═══ Records for this exercise ═══
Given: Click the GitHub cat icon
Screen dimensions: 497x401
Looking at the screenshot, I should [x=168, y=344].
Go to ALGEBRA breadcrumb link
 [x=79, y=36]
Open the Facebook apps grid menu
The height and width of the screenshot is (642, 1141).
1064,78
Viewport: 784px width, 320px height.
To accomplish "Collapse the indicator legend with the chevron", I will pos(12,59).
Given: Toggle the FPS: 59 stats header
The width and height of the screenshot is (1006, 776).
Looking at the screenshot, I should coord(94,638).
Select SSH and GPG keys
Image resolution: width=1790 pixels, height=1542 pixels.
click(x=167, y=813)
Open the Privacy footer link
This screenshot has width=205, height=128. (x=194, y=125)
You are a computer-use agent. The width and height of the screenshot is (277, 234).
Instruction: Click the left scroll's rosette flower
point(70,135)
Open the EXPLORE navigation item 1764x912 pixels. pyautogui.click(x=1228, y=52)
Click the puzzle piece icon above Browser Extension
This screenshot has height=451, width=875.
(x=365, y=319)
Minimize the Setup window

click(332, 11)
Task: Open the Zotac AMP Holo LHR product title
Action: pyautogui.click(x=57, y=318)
═══
> [Written problem]
Reproduce the records above in full, substituting "Installer" for "Setup" and keeping every other part identical.

> [Response below]
Given: Click the GitHub cat icon
Screen dimensions: 497x401
Looking at the screenshot, I should [x=168, y=344].
Go to ALGEBRA breadcrumb link
 [x=79, y=36]
Open the Facebook apps grid menu
The height and width of the screenshot is (642, 1141).
1064,78
Viewport: 784px width, 320px height.
To accomplish "Collapse the indicator legend with the chevron", I will pos(12,59).
Given: Toggle the FPS: 59 stats header
The width and height of the screenshot is (1006, 776).
Looking at the screenshot, I should coord(94,638).
Select SSH and GPG keys
Image resolution: width=1790 pixels, height=1542 pixels.
click(x=167, y=813)
Open the Privacy footer link
This screenshot has width=205, height=128. (x=194, y=125)
You are a computer-use agent. The width and height of the screenshot is (277, 234).
Instruction: Click the left scroll's rosette flower
point(70,135)
Open the EXPLORE navigation item 1764x912 pixels. pyautogui.click(x=1228, y=52)
Click the puzzle piece icon above Browser Extension
This screenshot has height=451, width=875.
(x=365, y=319)
Minimize the Installer window

click(332, 11)
Task: Open the Zotac AMP Holo LHR product title
Action: pyautogui.click(x=57, y=318)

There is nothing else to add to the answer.